Bilindiği gibi Rum işadamlarıyla birlikte bir dizi
toplantıya katılmak üzere bir grup işadamı geçen Pazar Amerika'ya
uçmuştu." (Avrupa, 26.3.1998)
***
KADINLARDAN DEVLET ORGANLARINA DAVA
"Yurtdışında geçtiğimiz Mart ayında yapılan bir
toplantıya katılmak üzere yurt dışına çıkmak isteyen ve çıkışlarına izin
verilmeyen çeşitli sendikalara üye 4 kadın, dün konuyla ilgili devlet
organlarına dava açtı.
7'si idari ve 4'ü hukuk davası olmak üzere 11 dava
dosyası dün sabah Cemaliye Volkan, Gül Öztek, Gülev Sıdal ve Dilek Kodan'ın
avukatları tarafından Yüksek Mahkeme Mukayyitliği ve Hukuk Davaları
Mukayyitliği'ne teslim edildi...İdari davaların 4 tanesi seyahat özgürlüğünün
kısıtlanması, engellenmesi ve yasaklanması gerekçesiyle, 3'ü ise ilgili
şahıslara çalıştıkları kurum ve kuruluşlardan izin verilmemesi gerekçesiyle
açılırken, 4 hukuk davası da yurtdışına çıkışın engellenmesinden doğan manevi
zarar ve çıkışın haksız fiil oluşturan bireylerle engellenmiş olması
gerekçesiyle açıldı." (Kıbrıs, 4.6.1998)
***
DENKTAŞ'A GÖRE SEYAHAT ÖZGÜRLÜĞÜNÜN KISITLANMASI ŞART
"KKTC Cumhurbaşkanı Rauf Denktaş, kamu
görevlilerinin seyahat özgürlüğünün de engellenmesi gerektiğini savundu ve bu
konuda yasal düzenleme yapılmasını istedi.
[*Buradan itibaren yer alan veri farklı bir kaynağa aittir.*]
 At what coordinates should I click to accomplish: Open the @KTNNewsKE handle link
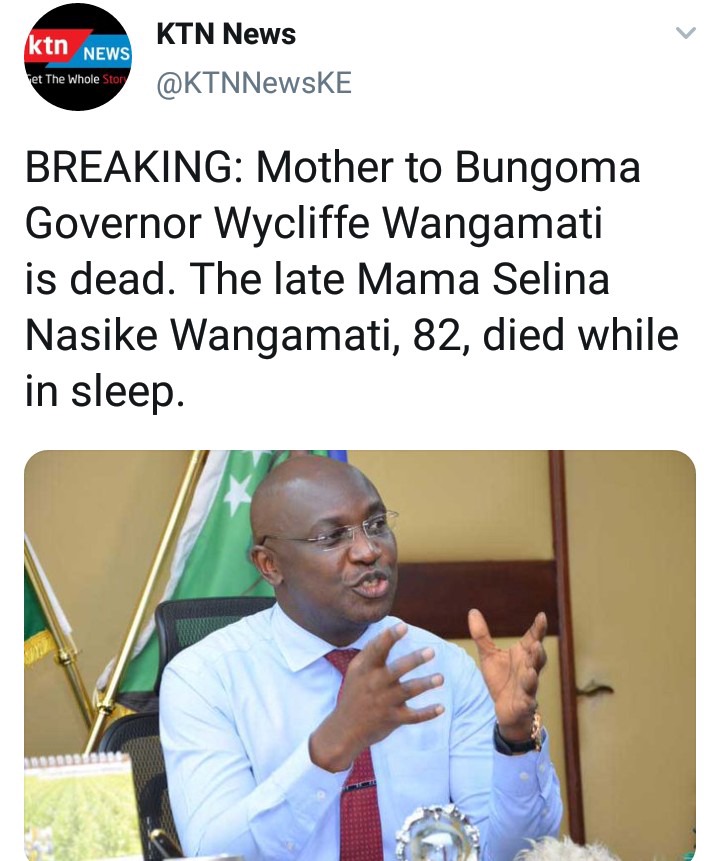(254, 83)
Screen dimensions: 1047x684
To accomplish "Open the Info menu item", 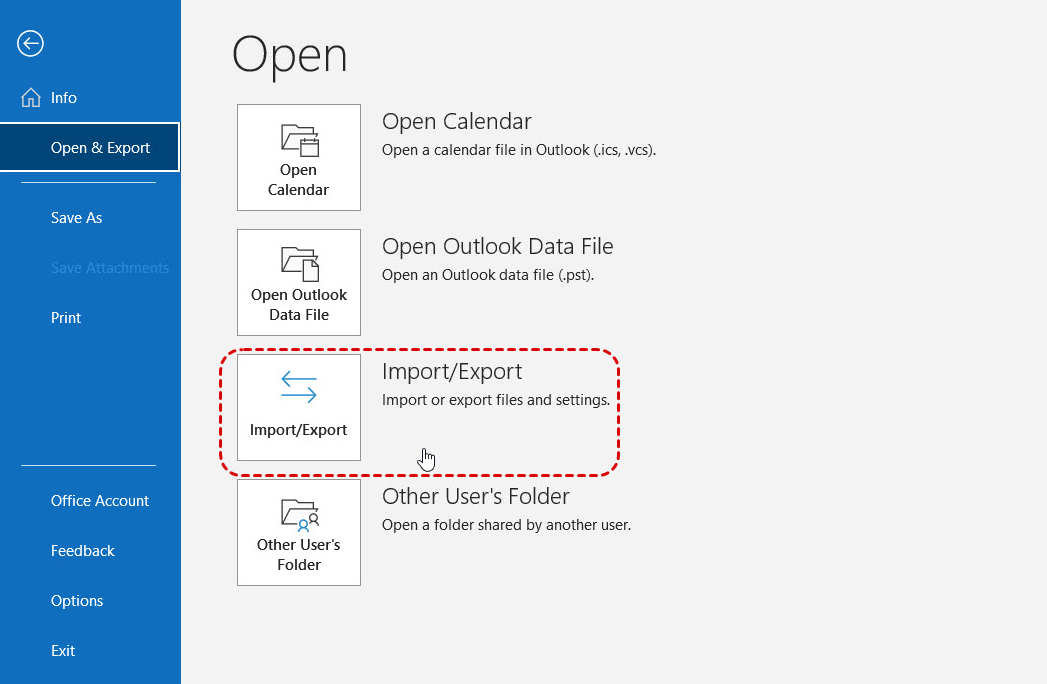I will [64, 98].
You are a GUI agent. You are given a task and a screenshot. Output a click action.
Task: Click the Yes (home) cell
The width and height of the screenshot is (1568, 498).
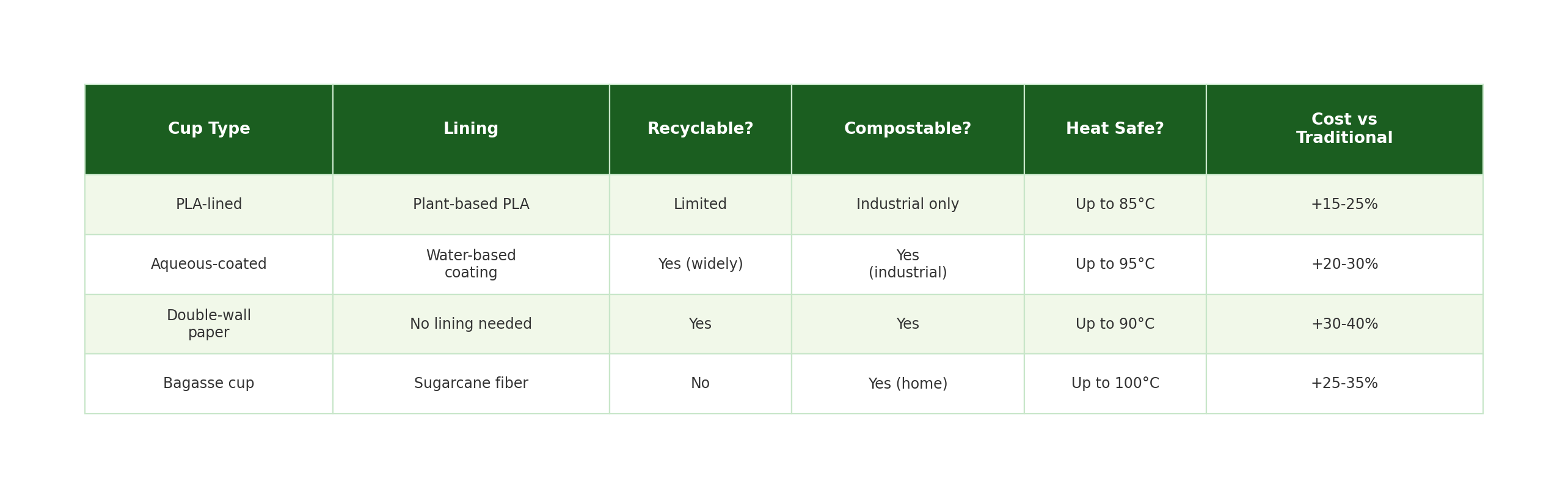tap(907, 383)
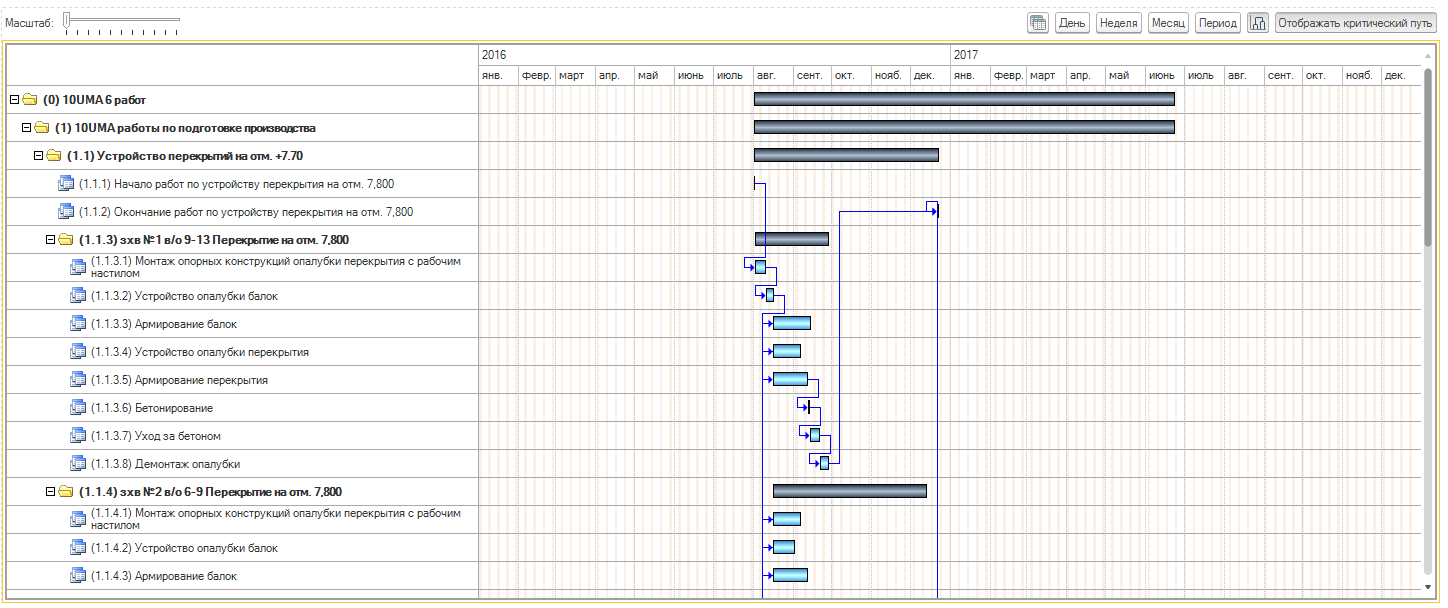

Denktaş, bu görüşünü Brüksel Kadın
Grubu temsilcileriyle dünkü görüşmesi sırasında dile getirdi. Brüksel Kadın
Grubu üyeleri, Cumhurbaşkanı Denktaş'a son temaslarıyla ilgili bilgi verdi ve
görüş alışverişinde bulundu.
Denktaş görüşme sırasında şunları da söyledi: "Bu
hükümetin yanlış veya doğru bir kararı var, bu karar nedir? Bu temaslar dursun.
Niçin dursun? Çünkü bu temasları dünyaya, 'sendikalar, kadınlar toplanıyor.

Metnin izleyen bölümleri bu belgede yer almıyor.